Gizli günah külrengi güneşe benzer
içiçe halka açık halkalı gevrek çevreli pırtık
Ne şecaat yaysın beklenir ondan etrafa
Ne ımık.
Külrengi güneş! Zamanında yüceymiş miladın ondokuzuncu asrı
Apsentle yüceltilmiş mesela.
Külrengi güneş! Utancın
Kafkayesk hava şartlarına bürünmüş davetiyesi.

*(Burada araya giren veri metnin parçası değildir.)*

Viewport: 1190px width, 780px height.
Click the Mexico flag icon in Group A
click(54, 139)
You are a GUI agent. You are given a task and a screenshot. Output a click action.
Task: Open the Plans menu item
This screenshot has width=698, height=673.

Oku saplıyken gördüm anneciğim asr aklımı çeldi
Kanla aktı üzerime kibir
Kamyon lastiğinden yapılma oyuncak çember
Kağıttan yapılma oyuncak edilemeyen fener
Anneciğim aleyhime tanıklığa bunları kim çağırıyor
Gönenç mi yoksa korku mu hissediyor
El tutuştuğu zaman yetişkinler.
Anneciğim günahsa neden gizli gizliyse neden günah
Neden beylerbeyi neden majesteleri neden haşmetpenah
Akrabaları gücendirmeyecek bir çare bulunamaz mıydı
Madem yazıktır ona yazıklar olsun denilmesin o halde
Mazlumları acıtıyor mahrumiyet
Kafirleri aynı şey
Acıtınca kaçınılmaz hale geliyor iç geçirme
Mahrumiyet bölgesi denir denmez korkunç
Bir rüzgar esiyor bu topraktan
Sırtı duvara yüzü üniformalılara dönük döneklere
Soruluyor şark hizmeti yaptınız mı sizler diye
Filmin en acıklı yeri burası olunca dünyayı küçümsemek
Bir patavatsızlık
Neye üzülecektir sincabına su verirken caka satan kalaycı
Sümüğünü pazarlık gücü gizli günahla artınca koluna silen kirve.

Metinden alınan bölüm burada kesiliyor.